**Prompt**
Leaving out all pictures, return exactly the lines from the one that contains "Given: Open Managing" through the end of the data below.

(Stored data)
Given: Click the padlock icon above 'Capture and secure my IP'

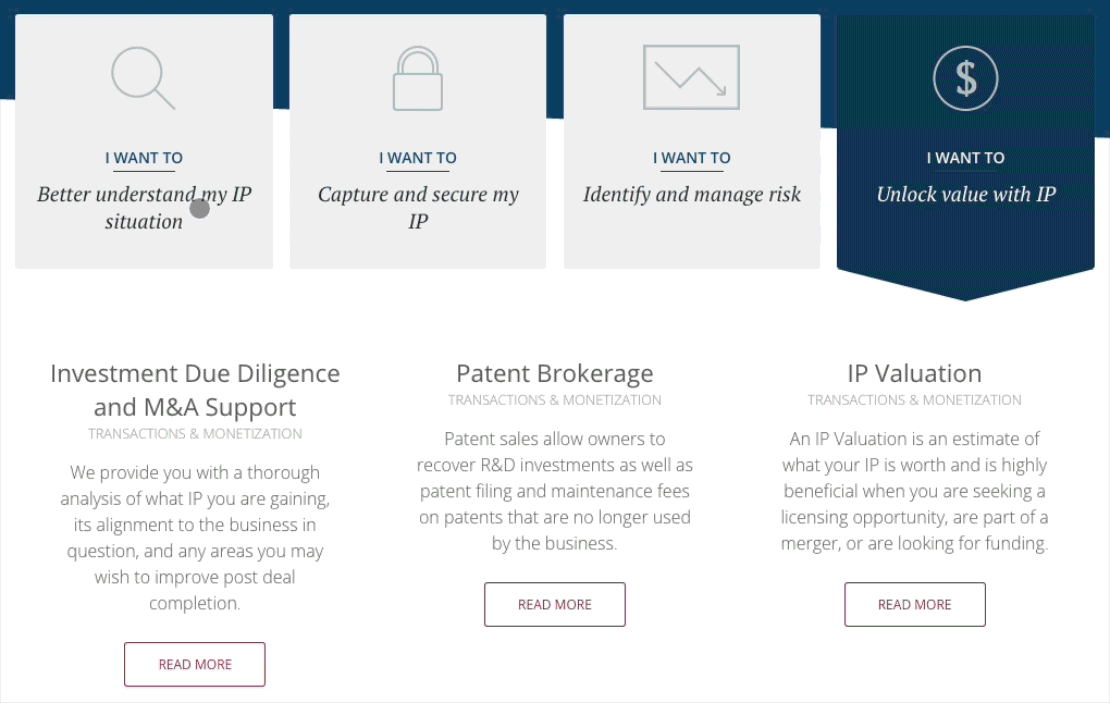Looking at the screenshot, I should click(417, 77).
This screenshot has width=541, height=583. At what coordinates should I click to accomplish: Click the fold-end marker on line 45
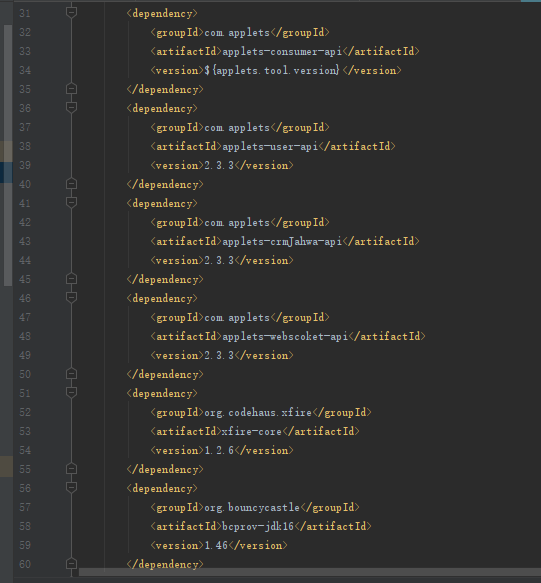[x=71, y=278]
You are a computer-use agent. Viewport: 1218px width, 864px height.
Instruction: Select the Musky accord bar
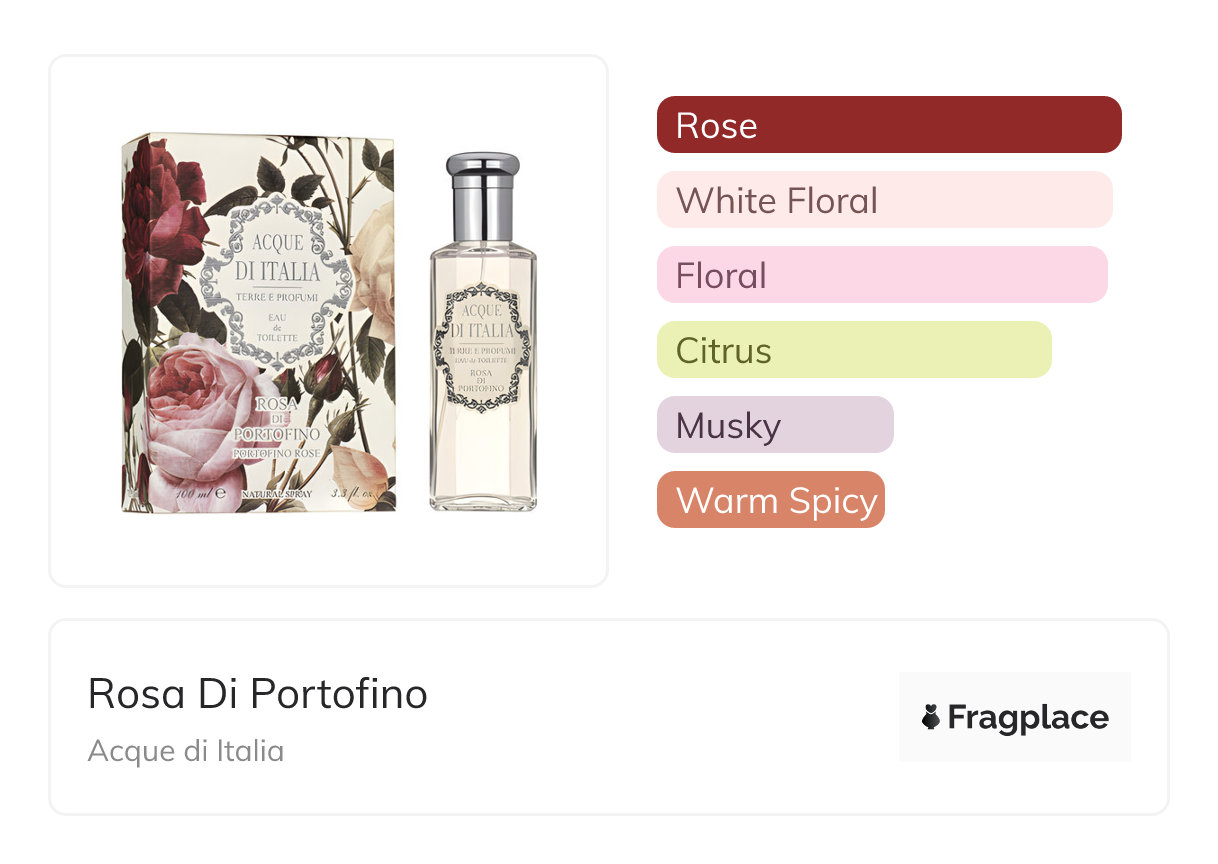(x=774, y=425)
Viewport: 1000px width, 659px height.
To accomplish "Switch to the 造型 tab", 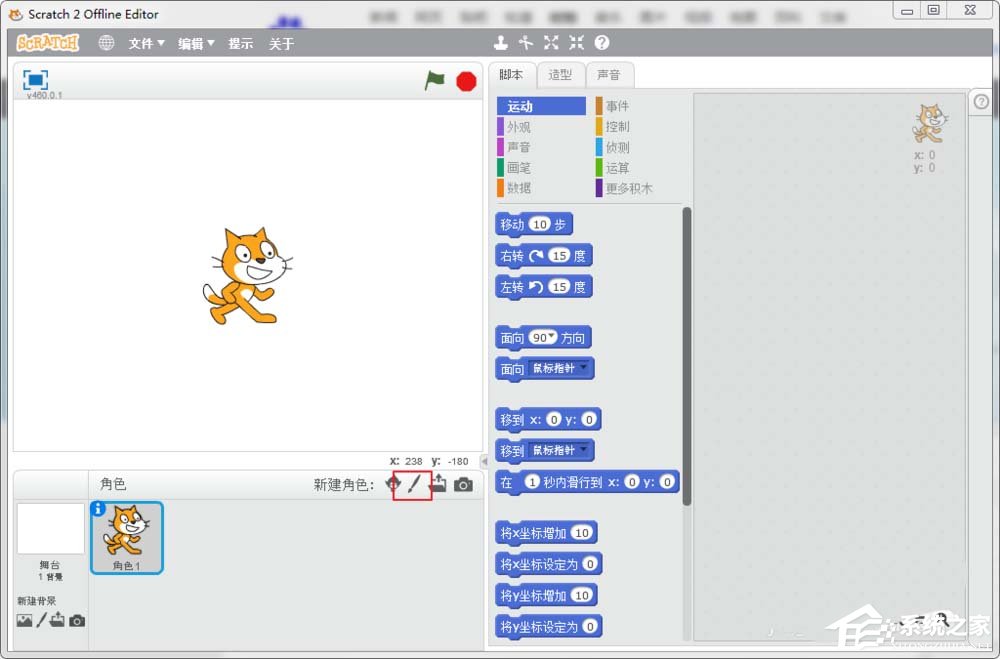I will tap(560, 74).
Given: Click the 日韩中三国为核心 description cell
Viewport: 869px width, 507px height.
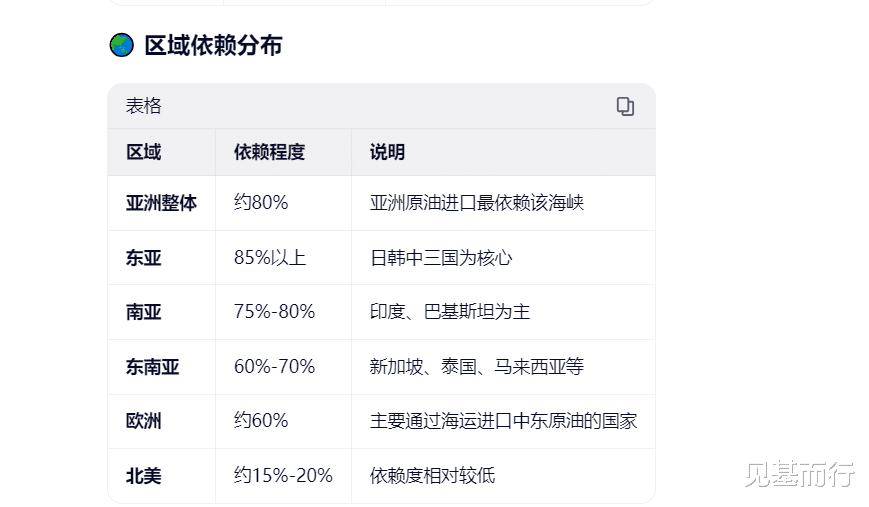Looking at the screenshot, I should point(441,258).
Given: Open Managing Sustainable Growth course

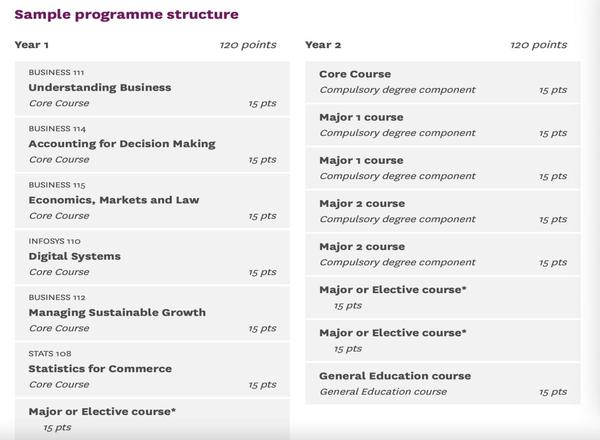Looking at the screenshot, I should pos(152,313).
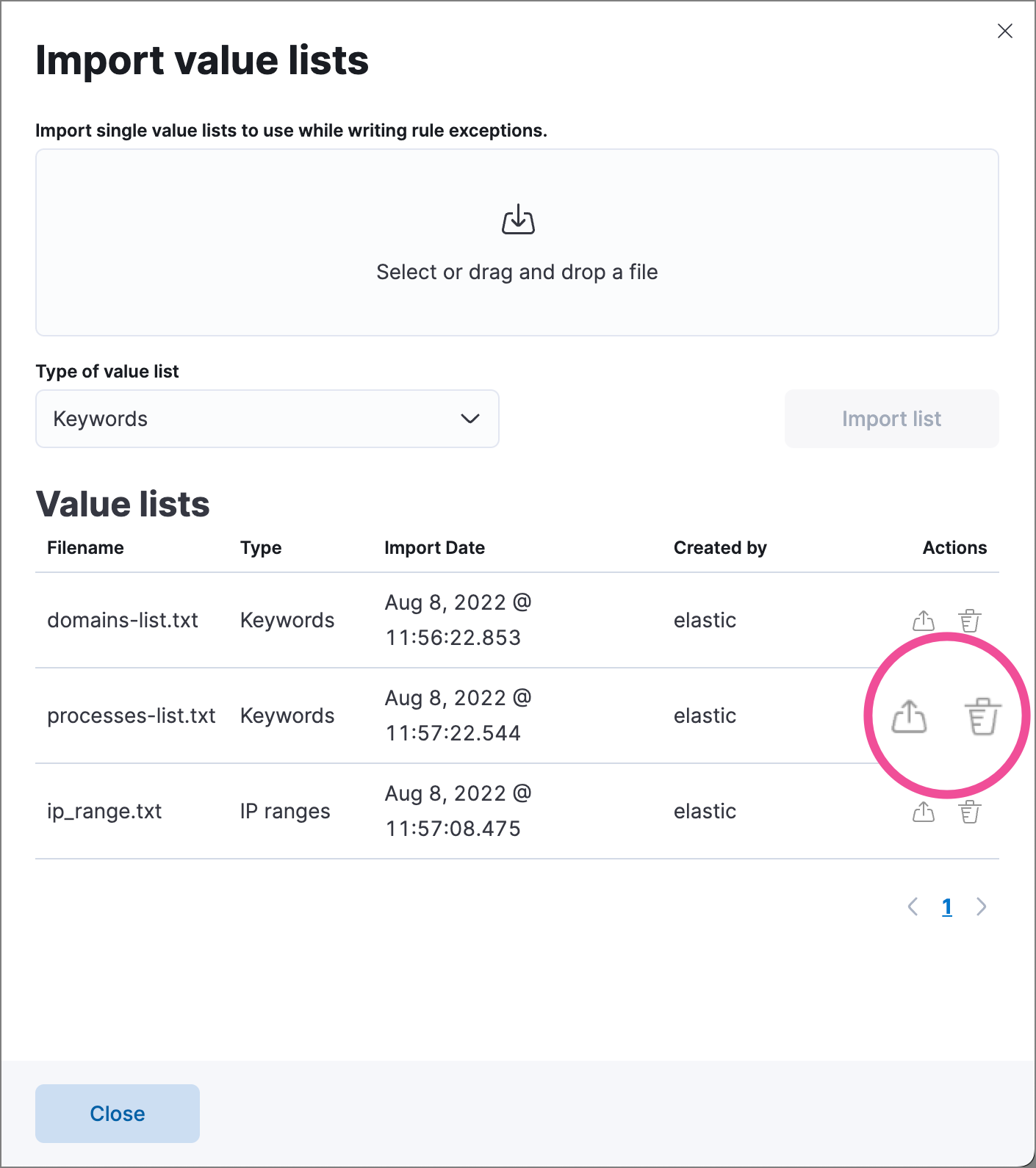
Task: Open the Type of value list dropdown
Action: 267,419
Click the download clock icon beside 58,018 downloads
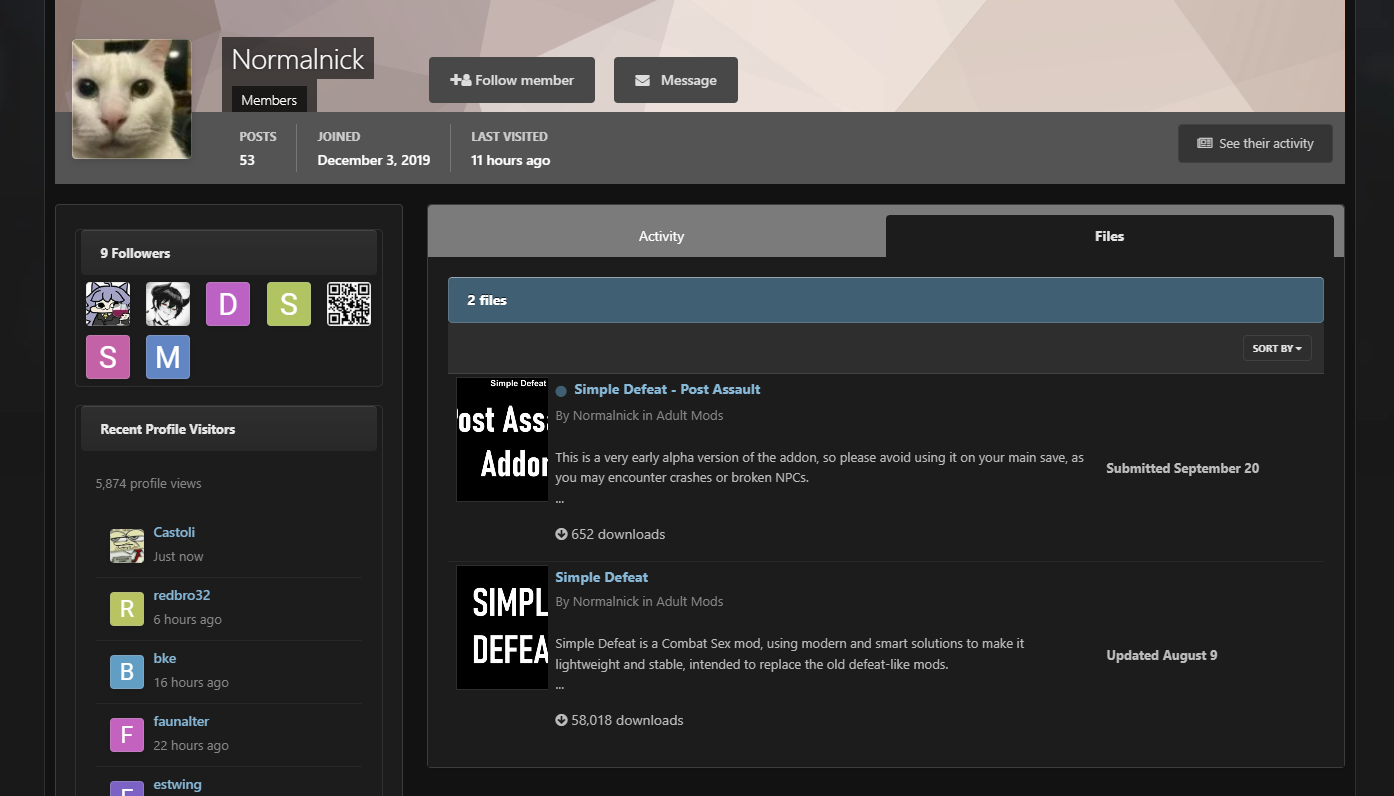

**Problem solution**
Given: Open Managing Sustainable Growth course

Looking at the screenshot, I should pos(152,313).
Task: Open the Type of value list dropdown
Action: 267,419
Click the download clock icon beside 58,018 downloads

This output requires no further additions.